Foram as idéias iluministas que atuaram como fatores determinantes para que novasconcepções acerca do governo e da economia, bem como de suas atribuições, fossem
levantadas, fazendo da filosofia francesa um instrumento prático de contestação do universo
social dado, desde o seu nascimento, auge e também no decorrer de todo o século XIX,
quando novas correntes filosóficas surgiram, como o utilitarismo, o marxismo, o positivismo
e também o pragmatismo.

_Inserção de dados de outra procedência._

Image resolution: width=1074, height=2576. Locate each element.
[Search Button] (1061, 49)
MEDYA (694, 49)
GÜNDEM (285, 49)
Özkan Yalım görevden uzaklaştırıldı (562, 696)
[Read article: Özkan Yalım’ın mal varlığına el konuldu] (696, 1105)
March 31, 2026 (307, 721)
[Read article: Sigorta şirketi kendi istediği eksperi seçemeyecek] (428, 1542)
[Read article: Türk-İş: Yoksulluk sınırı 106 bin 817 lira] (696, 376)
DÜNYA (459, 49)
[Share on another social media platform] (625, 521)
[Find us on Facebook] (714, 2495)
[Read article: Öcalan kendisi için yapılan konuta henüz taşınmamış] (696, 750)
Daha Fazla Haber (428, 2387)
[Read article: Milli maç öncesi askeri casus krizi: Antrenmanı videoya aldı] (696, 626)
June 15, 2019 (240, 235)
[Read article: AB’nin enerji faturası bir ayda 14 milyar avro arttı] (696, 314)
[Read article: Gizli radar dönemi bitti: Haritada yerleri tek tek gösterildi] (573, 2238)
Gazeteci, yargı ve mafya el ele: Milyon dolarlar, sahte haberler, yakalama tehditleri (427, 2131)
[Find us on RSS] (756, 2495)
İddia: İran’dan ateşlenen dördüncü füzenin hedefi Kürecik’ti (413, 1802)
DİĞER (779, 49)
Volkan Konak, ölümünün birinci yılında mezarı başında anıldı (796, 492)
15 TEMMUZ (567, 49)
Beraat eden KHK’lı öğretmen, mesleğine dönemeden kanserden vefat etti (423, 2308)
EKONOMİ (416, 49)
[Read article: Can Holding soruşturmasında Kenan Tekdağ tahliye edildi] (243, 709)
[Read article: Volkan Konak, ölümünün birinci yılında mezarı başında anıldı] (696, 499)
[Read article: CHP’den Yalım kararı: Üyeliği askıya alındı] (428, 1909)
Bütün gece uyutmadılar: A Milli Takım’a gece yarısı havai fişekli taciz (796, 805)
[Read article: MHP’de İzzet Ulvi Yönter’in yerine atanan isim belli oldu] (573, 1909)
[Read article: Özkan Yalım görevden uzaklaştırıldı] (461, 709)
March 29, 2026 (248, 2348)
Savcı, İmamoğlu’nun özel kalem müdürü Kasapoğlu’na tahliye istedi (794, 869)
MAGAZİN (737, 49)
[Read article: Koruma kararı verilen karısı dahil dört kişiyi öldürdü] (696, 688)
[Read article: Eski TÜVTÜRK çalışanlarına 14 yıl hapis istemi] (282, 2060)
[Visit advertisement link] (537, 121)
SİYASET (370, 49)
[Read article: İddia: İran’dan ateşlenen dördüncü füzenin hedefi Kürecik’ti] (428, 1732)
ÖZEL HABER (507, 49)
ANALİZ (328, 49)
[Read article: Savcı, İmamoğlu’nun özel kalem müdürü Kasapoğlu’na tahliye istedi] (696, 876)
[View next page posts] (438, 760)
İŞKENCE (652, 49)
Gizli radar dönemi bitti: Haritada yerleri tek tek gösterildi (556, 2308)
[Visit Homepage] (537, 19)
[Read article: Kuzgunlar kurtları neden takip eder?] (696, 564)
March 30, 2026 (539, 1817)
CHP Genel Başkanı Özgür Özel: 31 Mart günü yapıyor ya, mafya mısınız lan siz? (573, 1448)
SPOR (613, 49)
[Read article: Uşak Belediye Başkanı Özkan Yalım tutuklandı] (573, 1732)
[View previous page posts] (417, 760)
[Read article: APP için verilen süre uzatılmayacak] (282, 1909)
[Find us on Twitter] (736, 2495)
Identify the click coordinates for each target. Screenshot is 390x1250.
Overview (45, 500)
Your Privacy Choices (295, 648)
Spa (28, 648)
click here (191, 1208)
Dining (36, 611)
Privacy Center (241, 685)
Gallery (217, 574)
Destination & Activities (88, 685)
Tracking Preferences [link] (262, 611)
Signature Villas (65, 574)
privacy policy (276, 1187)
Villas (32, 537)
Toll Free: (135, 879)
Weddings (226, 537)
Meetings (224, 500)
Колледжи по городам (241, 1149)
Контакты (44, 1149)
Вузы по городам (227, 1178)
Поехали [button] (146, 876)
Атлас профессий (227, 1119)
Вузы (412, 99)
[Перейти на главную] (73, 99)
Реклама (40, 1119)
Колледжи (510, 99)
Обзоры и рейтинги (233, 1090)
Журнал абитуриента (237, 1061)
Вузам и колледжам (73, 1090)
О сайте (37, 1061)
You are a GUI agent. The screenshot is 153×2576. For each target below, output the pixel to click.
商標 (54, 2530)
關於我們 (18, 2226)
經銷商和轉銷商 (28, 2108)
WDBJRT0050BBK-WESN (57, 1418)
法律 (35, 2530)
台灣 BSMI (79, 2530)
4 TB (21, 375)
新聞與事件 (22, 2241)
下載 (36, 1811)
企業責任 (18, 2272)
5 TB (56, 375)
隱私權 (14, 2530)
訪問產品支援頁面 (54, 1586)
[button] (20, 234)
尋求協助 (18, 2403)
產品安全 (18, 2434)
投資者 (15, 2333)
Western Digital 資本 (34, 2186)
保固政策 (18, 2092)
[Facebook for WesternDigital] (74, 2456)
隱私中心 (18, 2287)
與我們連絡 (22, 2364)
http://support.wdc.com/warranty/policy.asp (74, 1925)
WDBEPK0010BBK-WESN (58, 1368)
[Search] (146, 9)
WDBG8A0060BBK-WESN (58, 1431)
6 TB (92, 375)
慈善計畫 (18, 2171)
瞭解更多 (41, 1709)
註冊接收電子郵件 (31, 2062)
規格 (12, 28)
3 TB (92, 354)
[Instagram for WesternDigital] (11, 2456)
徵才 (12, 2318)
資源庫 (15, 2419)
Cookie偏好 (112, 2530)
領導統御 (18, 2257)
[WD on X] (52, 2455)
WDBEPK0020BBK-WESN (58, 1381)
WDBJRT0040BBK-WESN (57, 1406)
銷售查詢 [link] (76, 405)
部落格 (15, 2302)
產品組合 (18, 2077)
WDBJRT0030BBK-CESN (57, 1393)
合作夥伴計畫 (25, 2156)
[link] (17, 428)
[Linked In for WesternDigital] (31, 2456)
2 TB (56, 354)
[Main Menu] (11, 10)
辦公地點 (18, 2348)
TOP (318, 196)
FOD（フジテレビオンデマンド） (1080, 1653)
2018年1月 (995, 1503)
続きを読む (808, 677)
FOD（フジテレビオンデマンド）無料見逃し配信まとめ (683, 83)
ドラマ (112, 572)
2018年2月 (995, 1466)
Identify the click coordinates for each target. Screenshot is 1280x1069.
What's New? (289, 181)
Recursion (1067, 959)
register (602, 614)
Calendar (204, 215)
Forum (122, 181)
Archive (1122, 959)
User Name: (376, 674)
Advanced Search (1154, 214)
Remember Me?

No entanto, foi principalmente nas últimas décadas do século XIX
e durante todo o século XX, que a filosofia francesa produziu uma crítica bastante
contundente à modernidade, quando seus principais teóricos apresentaram contestações bem
localizadas que apontavam para uma tentativa de abrangência do fenômeno moderno em seu
todo, considerando benefícios e malefícios, causas e conseqüências. Evidentemente, dar conta
de um fenômeno de tão grande amplitude e de complexidade singular como a modernidade
constituiu-se tarefa sobremodo pesarosa e, de fato, sobraram ainda lacunas carentes de
observação e análise críticas.
Os principais representantes da filosofia francesa no século XX, bem como suas
principais teorias, são colocados abaixo.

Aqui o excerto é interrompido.